The LSB’s recommendation follows two years of investigation, during which it said it found comprehensive evidence that the market is working contrary to the objectives outlined in the Legal Services Act 2007 to the detriment of consumers and providers.

If accepted, it said the change would give consumers better protection and consistent access to redress by allowing access to the Legal Ombudsman, increase competition by creating a level playing field between traditional law firms and new forms of service provider and require regulators to develop proportionate and targeted risk-based approaches to supervision and enforcement.

The LSB had initially proposed that estate administration activities be included in the list of reserved activities, but it concluded that statutory regulation would not be an effective or proportionate way to prevent what amounts to criminal behaviour.

Chris Kenny, the LSB’s chief executive, told a press briefing that evidence of very poor practice was proportionately less for estate administration services than for will-writing and that providers of many services, such as accountants, are already regulated. Introducing greater regulation in this area, said Kenny, ran the risk of adding to costs for ethical providers ‘without hitting the bad guys’.

Instead, the LSB recommends a range of initiatives to raise standards.

The recommendation not to add probate activities to the list of reserved activities confirms its position in its provisional report.

LSB chairman David Edmonds said that recommending new legal activities be brought within the regulatory scope of the Legal Services Act ‘is not a step we take lightly’. However the board believes that new regulation is a proportionate response to a ‘compelling case underpinned by appropriate evidence’.

The lord chancellor has 90 days to decide whether to accept the recommendations, which will then be debated in the Commons and Lords when parliamentary time allows.

Kenny said: ‘I’m not going to take bets either way. The lord chancellor will come to his own view’. Any new regulations, said Kenny, will not be in place until 2015.

Law Society President Lucy Scott-Moncrieff said: ‘We welcome the recommendations to regulate will writing activities, however we remain concerned that there is no regulation or monitoring in place to ensure that administrators do not misappropriate the estate’s assets.’

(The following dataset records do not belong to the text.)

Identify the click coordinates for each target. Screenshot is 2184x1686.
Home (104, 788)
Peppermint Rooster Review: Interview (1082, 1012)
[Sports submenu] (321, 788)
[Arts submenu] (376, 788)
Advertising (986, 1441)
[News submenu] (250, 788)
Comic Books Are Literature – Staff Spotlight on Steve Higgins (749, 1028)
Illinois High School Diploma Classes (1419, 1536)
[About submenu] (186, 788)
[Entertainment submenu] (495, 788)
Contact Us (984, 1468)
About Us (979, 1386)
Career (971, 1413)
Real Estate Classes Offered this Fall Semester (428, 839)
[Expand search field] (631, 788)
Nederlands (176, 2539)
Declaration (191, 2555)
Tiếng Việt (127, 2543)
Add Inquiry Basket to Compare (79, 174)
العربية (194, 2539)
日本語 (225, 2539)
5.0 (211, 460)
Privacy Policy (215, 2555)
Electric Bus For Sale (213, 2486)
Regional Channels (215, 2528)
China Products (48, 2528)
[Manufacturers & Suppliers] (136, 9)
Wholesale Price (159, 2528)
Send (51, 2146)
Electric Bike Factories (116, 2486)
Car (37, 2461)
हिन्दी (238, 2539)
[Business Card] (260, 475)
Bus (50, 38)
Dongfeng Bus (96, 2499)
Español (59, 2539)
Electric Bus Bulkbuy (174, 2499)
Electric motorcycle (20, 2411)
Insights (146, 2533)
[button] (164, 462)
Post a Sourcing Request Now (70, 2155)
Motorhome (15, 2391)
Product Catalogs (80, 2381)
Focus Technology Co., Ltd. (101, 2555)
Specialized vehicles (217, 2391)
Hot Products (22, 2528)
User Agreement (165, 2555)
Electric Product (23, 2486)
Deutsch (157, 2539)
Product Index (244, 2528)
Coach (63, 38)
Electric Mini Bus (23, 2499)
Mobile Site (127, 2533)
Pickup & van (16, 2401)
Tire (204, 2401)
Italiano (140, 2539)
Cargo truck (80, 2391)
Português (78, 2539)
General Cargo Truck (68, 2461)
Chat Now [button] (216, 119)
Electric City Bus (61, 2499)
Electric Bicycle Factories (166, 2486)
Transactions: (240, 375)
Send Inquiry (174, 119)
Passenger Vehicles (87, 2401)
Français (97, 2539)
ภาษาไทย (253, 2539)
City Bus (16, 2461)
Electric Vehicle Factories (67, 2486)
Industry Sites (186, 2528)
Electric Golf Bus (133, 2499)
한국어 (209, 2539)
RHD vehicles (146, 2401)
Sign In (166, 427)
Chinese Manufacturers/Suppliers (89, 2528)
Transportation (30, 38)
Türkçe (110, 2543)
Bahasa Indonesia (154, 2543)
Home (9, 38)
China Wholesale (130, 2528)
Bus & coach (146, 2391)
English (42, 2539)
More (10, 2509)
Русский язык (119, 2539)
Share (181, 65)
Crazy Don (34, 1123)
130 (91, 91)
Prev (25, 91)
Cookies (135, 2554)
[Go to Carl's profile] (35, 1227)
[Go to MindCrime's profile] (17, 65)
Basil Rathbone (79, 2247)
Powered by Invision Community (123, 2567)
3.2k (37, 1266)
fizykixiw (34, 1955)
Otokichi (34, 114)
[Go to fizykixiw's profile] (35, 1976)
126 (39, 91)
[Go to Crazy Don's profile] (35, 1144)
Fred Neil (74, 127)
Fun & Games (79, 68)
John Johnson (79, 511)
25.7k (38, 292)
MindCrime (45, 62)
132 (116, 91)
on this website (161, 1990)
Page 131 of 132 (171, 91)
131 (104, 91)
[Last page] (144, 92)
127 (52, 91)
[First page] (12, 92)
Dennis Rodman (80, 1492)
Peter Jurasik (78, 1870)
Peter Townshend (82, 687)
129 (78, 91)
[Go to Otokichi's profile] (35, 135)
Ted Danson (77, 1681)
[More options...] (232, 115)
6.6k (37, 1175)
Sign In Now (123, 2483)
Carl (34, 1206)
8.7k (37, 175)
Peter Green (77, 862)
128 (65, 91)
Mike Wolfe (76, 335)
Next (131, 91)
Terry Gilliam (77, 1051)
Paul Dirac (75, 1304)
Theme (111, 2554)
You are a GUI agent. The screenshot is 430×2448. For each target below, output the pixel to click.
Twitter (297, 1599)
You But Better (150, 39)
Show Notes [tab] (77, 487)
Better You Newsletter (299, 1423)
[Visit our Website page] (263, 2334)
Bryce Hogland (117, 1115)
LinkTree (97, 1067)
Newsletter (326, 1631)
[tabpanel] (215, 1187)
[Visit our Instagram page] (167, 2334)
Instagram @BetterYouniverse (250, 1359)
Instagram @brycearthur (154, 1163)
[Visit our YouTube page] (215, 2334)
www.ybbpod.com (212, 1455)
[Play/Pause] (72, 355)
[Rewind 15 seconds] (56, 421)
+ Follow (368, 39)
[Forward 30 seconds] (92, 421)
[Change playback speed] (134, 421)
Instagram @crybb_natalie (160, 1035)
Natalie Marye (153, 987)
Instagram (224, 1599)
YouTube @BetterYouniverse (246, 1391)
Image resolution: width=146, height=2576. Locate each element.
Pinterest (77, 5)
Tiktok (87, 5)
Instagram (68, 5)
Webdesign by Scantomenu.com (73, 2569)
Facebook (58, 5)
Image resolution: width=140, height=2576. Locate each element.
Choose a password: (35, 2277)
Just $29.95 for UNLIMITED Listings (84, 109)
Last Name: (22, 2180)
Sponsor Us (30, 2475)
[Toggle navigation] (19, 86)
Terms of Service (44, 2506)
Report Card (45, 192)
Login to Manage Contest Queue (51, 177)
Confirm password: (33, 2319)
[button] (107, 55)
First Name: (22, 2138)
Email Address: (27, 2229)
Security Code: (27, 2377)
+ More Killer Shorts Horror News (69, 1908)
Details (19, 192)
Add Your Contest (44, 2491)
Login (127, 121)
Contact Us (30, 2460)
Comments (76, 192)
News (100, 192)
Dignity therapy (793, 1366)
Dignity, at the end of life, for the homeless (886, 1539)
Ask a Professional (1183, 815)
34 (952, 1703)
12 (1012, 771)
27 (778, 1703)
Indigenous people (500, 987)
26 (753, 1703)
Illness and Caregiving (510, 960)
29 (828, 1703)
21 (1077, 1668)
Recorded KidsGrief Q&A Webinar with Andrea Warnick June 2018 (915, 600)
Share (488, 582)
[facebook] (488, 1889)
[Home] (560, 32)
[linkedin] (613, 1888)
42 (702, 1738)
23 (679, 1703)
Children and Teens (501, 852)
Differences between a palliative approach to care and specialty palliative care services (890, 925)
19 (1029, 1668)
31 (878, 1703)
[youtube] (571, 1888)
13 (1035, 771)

She said the Society had submitted evidence to the LSB of people who have been prosecuted for running off with estates, among other problems that have been caused by unregulated people doing this work.

‘At the moment unregulated individuals are charged with distributing considerable sums of money. It is becoming more difficult to assist consumers to identify reputable service providers. The evidence hints at many more cases where beneficiaries do not obtain what they should,’ she said.

The Society is also urging the LSB to ensure that all those providing will-writing services are entitled to the same protections – those already in place for solicitors’ clients.

Chair of the Legal Services Consumer Panel Elisabeth Davies also welcomed the recommendation on will-writing, but expressed disappointment that it did not extend to estate administration activities.

She said: ‘Dealing with an estate can involve life-changing amounts of money, but this decision will leave people without a safety net should things go wrong, and at a time when they are feeling at their most vulnerable.’